I have a script that I got and I been trying so many php commands and structures to prevent this but the way this is structured I’m having trouble putting these commands successfully like mysqli_real_escape_string and html htmlspecialchars etc.. to my query I need protection here’s my script. Here's the link https://docs.google.com/document/d/1LgY77N4T34wpuF8VuuNTAIfijEwruR-HabJYBew1kOQ/edit
How do I prevent form hacks on my php, mysqli form in this situation?
When your code is somewhat short, it is better to post it here than to post it elsewhere then link to it from here. If you do want to post it elsewhere, then it is better to use a pastebin service (the name originates from the first popular one... basically a code hosting service with syntax highlighting and such but for a one-off piece of code rather than a project). When you do post PHP code here, remember to post within [noparse]

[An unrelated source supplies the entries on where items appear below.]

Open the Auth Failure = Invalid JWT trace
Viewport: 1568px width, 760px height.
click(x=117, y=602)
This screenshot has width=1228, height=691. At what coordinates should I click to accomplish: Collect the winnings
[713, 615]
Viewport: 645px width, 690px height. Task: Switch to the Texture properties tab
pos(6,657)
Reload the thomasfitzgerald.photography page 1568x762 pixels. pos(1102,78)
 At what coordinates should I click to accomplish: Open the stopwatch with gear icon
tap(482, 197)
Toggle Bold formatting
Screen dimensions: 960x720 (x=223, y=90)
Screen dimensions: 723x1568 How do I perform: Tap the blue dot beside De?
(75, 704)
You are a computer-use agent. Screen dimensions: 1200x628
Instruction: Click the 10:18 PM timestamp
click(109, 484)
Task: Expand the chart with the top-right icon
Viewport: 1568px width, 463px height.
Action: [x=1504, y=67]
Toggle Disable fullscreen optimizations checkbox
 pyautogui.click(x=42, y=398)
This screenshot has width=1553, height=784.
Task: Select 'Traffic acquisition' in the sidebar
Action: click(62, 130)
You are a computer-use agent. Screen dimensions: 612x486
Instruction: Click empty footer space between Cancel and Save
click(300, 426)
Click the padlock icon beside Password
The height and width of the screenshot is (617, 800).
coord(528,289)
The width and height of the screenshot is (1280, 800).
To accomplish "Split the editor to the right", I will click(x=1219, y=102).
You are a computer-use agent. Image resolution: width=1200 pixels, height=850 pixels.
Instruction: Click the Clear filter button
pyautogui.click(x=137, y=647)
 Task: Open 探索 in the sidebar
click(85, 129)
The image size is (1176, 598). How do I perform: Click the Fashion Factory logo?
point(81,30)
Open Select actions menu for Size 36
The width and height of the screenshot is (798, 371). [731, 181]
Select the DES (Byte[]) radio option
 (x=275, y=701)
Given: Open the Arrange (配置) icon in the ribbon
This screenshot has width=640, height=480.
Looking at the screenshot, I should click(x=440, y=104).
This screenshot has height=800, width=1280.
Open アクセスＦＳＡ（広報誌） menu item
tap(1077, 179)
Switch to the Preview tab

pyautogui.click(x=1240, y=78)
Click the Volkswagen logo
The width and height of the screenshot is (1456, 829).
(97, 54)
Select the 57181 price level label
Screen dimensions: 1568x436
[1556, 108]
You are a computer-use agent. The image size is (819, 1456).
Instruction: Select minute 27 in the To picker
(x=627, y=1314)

[/noparse] tags, or more generally within [noparse]
[/noparse] tags.
<?php
$conn = mysqli_connect("localhost","1234un","1234pw","1234db");
$output = ' ';
if(isset($_GET['q']) && $_GET['q'] !== ' ') {
$searchq = $_GET['q'];
$q = mysqli_query($conn, "SELECT * FROM search WHERE keywords LIKE '%$searchq%' OR title LIKE '%$searchq%'") or die(mysqli_error());
$c = mysqli_num_rows($q);
if($c == 0) {
$output = 'No search results for <b>"' . $searchq . '"</b>';
} else {
while($row = mysqli_fetch_array($q)) {
$id = $row['id'];
$title = $row['title'];
$desc = $row['description'];
$link = $row['link'];
$output .= '<a href="' . $link . '">
<h3>' . $title . '</h3>
<p>' . $desc . '</p>
</a>';
}
}
} else {
header("location: ./");
}
print("$output");
mysqli_close($conn);
?>
<DOCTYPE html>
<html>
<head>
</head>
<body>
<form action="search.php" method="GET">
<input type="text" name="q" dir="ltr">
<input type="submit" value="go">
</form>
</body>
</html>o8codex wrote:the way this is structured I’m having trouble putting these commands successfully like mysqli_real_escape_string and html htmlspecialchars etc.. to my query
It would be better to make use of placeholders with prepared statements. I might try:
$searchq = $_GET['q'];
$searchq_placeholder = '%s' . $searchq . '%s';
$stmt = mysqli_prepare(
$conn,
"SELECT id, title, description, link FROM search
WHERE keywords LIKE ? OR title LIKE ?"
) or die(mysqli_error());
mysqli_stmt_bind_param($stmt, 'ss', $searchq_placeholder, $searchq_placeholder);
mysqli_stmt_execute($stmt);
mysqli_stmt_bind_result($stmt, $id, $title, $desc, $link);
$c = 0;
while (mysqli_stmt_fetch($stmt)) {
$output .= sprintf('<a href="%s"><h3>%s</h3><p>%s</p></a>',
htmlspecialchars($link),
htmlspecialchars($title),
htmlspecialchars($desc));
++$c;
}
if ($c == 0) {
$output = 'No search results for <b>"' . htmlspecialchars($searchq) . '"</b>';
}You would need more graceful error handling than the "or die", both because it is unsightly to users and to avoid gleefully spitting out potentially sensitive debugging information to a possible attacker. Also, it is puzzling why you print $output so early. You probably should print it later down in the page. Oh, and remember that if you send a location header, you should place exit; right after the header call.
6 days later
I'm sorry I'm still new to this site I try to put the code on here but I get confused I will do my best next time and thank you with your advice combine with me playing around with the code, I am
now getting it to work now. Thank you so much.